With the wonders of modern technology, shouldn’t it be possible for teachers to handle classrooms with children working at different levels and different subjects?
I've often cited my father's tales of his childhood, when he attended a little, one-room school in what is now Silicon Valley, CA. The children in his classroom varied widely in age and ability, but they functioned side by side. The older children helped the younger. The children of Mexican immigrants learned English the way babies do, by hearing it spoken — but they learned it faster. The teacher, "Ol' Sully" (Miss Sullivan, who was probably about 35) kept an eagle eye on everyone, tailoring the work to each child's strength or weakness, and produced graduates who could read and write and think with the best of them, girls as well as boys.
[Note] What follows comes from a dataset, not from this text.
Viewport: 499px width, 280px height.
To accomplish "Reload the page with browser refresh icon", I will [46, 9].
Instead of our modern practice of cramming classes full of students perceived to be of roughly equal ability, wouldn't it make better sense to have small classes with students of like age, each of whom was helped to learn at the pace suited to each individual?
Slow learners and average students, after all, do not necessarily learn less than "gifted" students. They simply learn at a different speed. They are often surprisingly thorough and reflective and creative students who retain what they learn as well as or better than those who learn things faster. Brilliance has no lock on perseverance or creativity.
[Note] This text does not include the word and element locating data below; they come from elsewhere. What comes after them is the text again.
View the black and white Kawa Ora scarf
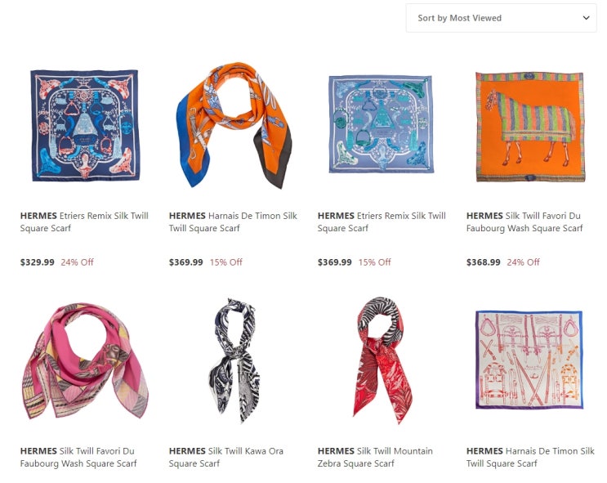Image resolution: width=607 pixels, height=483 pixels. click(x=234, y=360)
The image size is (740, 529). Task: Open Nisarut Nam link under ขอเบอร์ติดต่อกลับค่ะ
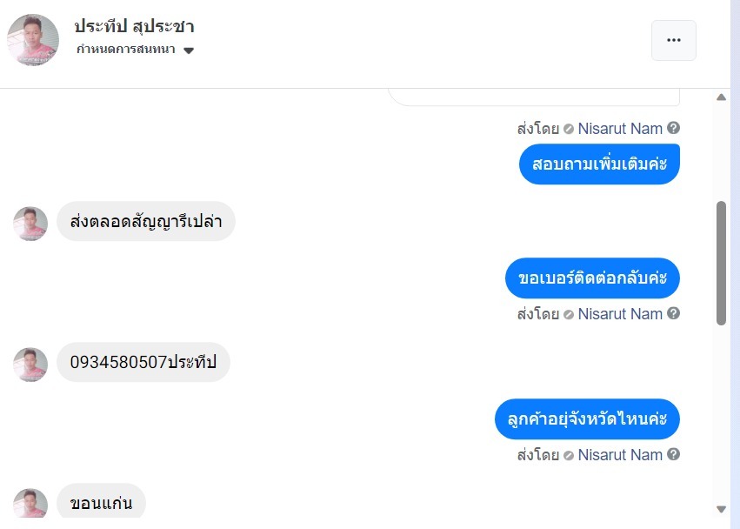(620, 314)

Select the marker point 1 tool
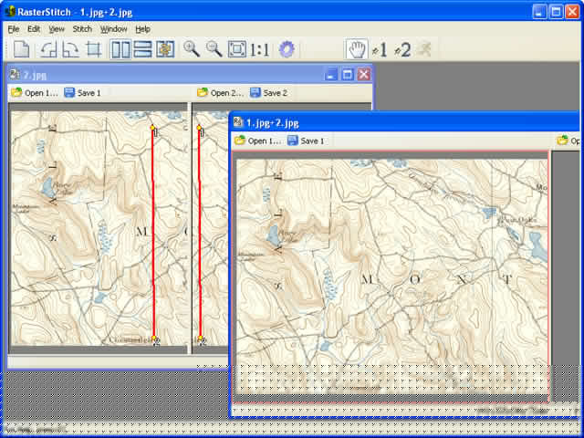point(380,49)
While I'm at it, the idea that all our "gifted" students will be future leaders or discoverers or inventors, etc. is ludicrous. Some of them will be stuck in boring jobs; some will be criminals (the Unabomber comes to mind); some will fritter away their lives without finding any real focus. Their intellectual gifts offer no guarantee of their goodness or effectiveness as human beings.
We can, if we put our minds to it, find ways to tailor education to challenge academically gifted children without separating them entirely from their peers. We can individualize the curriculum even as we keep them with a peer group that is representative of the real world — which is, after all, where they will have to function when they leave school. All children need lessons in compassion and respect for others, especially for others unlike themselves. None need those lessons more than do our academically gifted children.
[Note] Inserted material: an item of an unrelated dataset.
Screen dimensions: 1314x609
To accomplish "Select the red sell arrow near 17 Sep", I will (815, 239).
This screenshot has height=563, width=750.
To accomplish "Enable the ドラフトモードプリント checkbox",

As a retired schoolteacher, I find myself thinking that both sides are right in the "Who is shortchanged in our schools?" question. Yes, girls may learn differently from boys, and boys may learn differently from girls. But these are not the only questions to consider. They are just one aspect of what plagues our schools.
Let's open up the debate to include more than gender inequities. Let's look for ways to serve multiple intelligences. Let's create schools where everybody can be a somebody. Let's do away with large classrooms and schools and even large school districts, and opt for education on a smaller, more human scale. And for heaven’s sake, let's get started on correcting the problems and get on with the business of treating children of both sexes as individuals whom we are attempting to rear to be intelligent, responsible, productive citizens of the modern world.